The U.S. Department of Justice (DOJ) has recently brought to light an elaborate operation by North Korean hackers who infiltrated more than 100 American companies, including several Fortune 500 firms, by securing remote IT employment and accessing company resources. This revelation has sparked a vehement response from North Korean officials, who have dismissed the DOJ's accusations as an "absurd smear campaign" against the Democratic People’s Republic of Korea (DPRK).
The DOJ's announcement earlier this week detailed a complex network of North Korean hackers assisted by accomplices in the United States, China, the United Arab Emirates, and Taiwan. The operatives obtained company laptops through employment, which were then remotely accessed by North Korean IT personnel. In one instance, hackers used false identities to gain employment at an Atlanta-based blockchain research and development company, subsequently stealing over $900,000 in virtual currency.
As part of the investigation, a five-count indictment was unsealed against Zhenxing Wang, a U.S. citizen residing in New Jersey, who has since been arrested. Wang, along with his collaborators, is alleged to have secured remote IT jobs, generating over $5 million in illicit revenue. The indictment also names several other accused individuals, including Chinese nationals Jing Bin Huang, Baoyu Zhou, Tong Yuze, Yongzhe Xu, Ziyou Yuan, and Zhenbang Zhou, as well as Taiwanese nationals Mengting Liu and Enchia Liu. Another U.S. national, Kejia “Tony” Wang, faces separate charges.
North Korea's state news agency, KCNA, reported a DPRK Foreign Ministry spokesperson's criticism of the U.S. judicial system’s actions against North Korean citizens accused of cybercrimes. The spokesperson described the DOJ's case as a violation of North Korean sovereignty and alleged that the U.S. government has consistently fabricated claims of a "non-existent cyber threat" from the DPRK. They further stated that the U.S. provocation threatens the rights and security of DPRK citizens, accusing the U.S. of creating instability in international cyberspace.
The DOJ's indictment covers activities from 2021 through most of 2024, alleging that the defendants and others compromised the identities of over 80 U.S. residents to secure remote employment at more than 100 companies. The victims suffered damages including legal fees and network remediation costs estimated at $3 million. The conspirators, including Kejia and Zhenxing Wang, are accused of setting up shell companies with websites and financial accounts to make the operation appear legitimate, then funneling payments from U.S. companies to overseas co-conspirators.
One of the targeted companies was a defense contractor involved in artificial intelligence technology, raising concerns over the potential access to sensitive information regulated under International Traffic in Arms Regulations (ITAR).

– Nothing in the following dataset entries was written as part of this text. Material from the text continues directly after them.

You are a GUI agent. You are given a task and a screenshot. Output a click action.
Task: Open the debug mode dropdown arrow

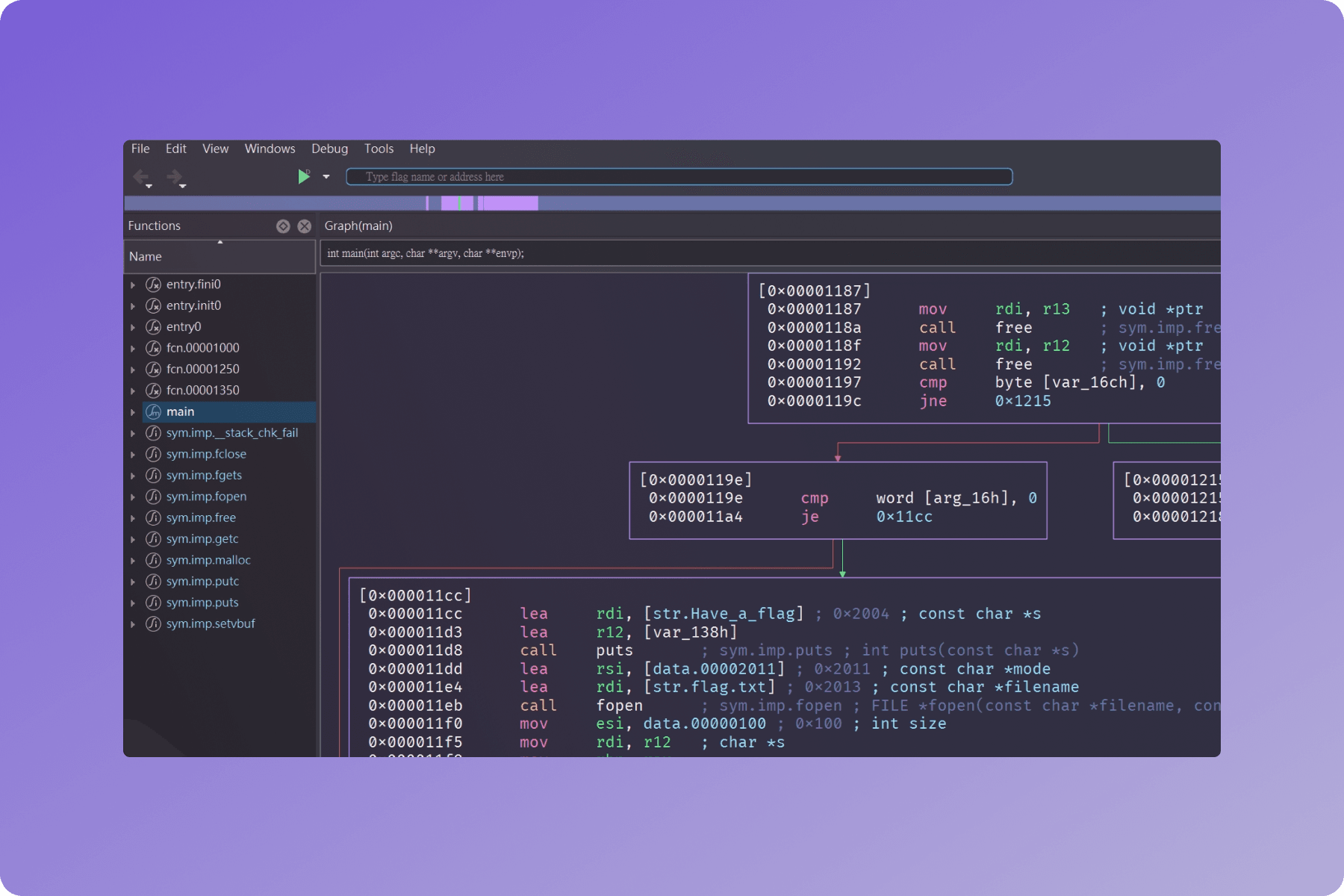(x=326, y=177)
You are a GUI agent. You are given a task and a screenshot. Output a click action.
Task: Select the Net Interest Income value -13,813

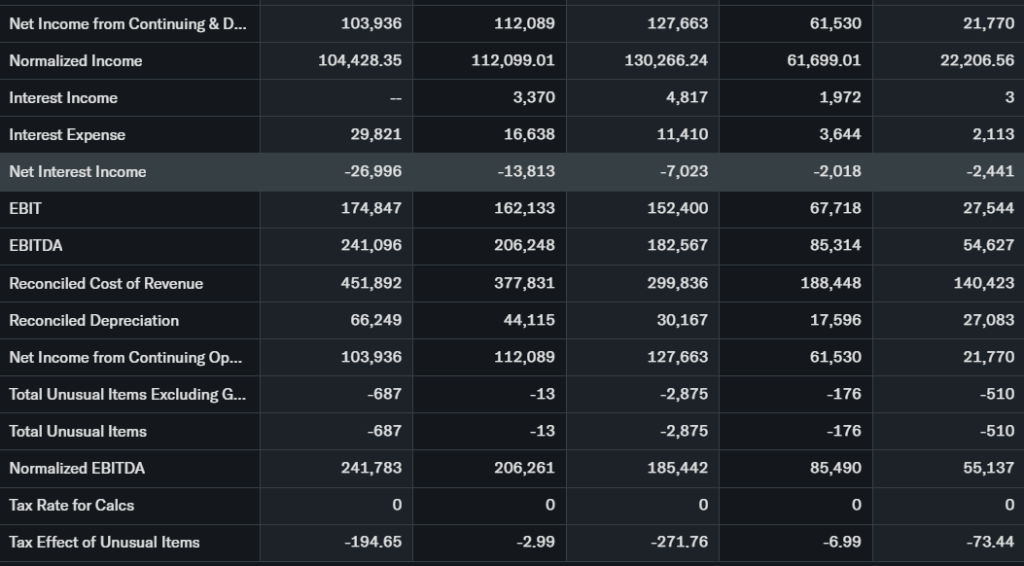526,172
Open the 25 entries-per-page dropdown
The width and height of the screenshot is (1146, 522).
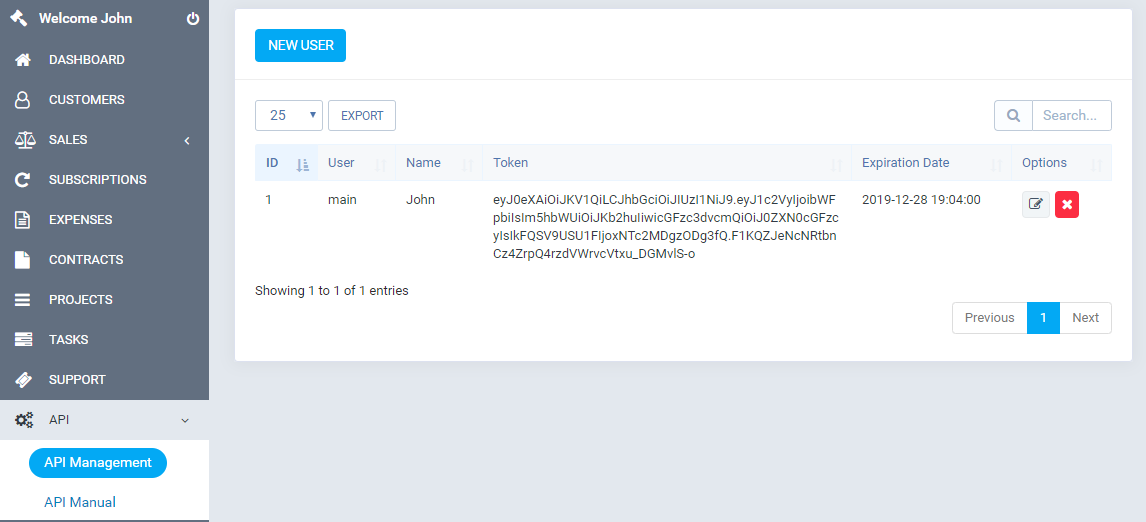click(289, 116)
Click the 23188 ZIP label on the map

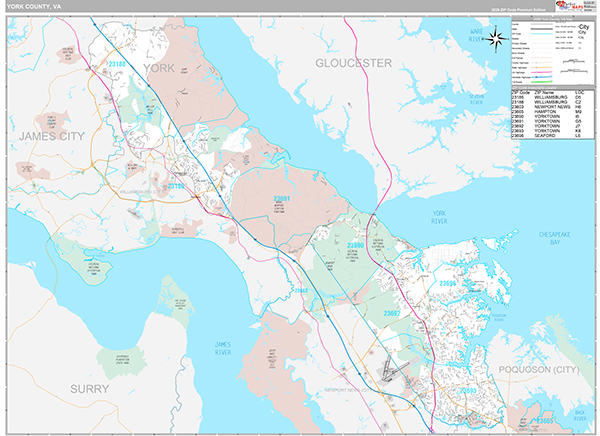pyautogui.click(x=117, y=66)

The DOJ also reported the seizure of 17 websites and the freezing of 29 financial accounts linked to money laundering for the DPRK regime. Additionally, a separate five-count indictment was announced against four North Korean nationals—Kim Kwang Jin, Kang Tae Bok, Jong Pong Ju, and Change Nam II—for wire fraud and money laundering related to the theft of virtual currency.
All four North Korean suspects remain at large and are wanted by the FBI. The DOJ continues to investigate the scope of the infiltration and its impact on U.S. companies and national security.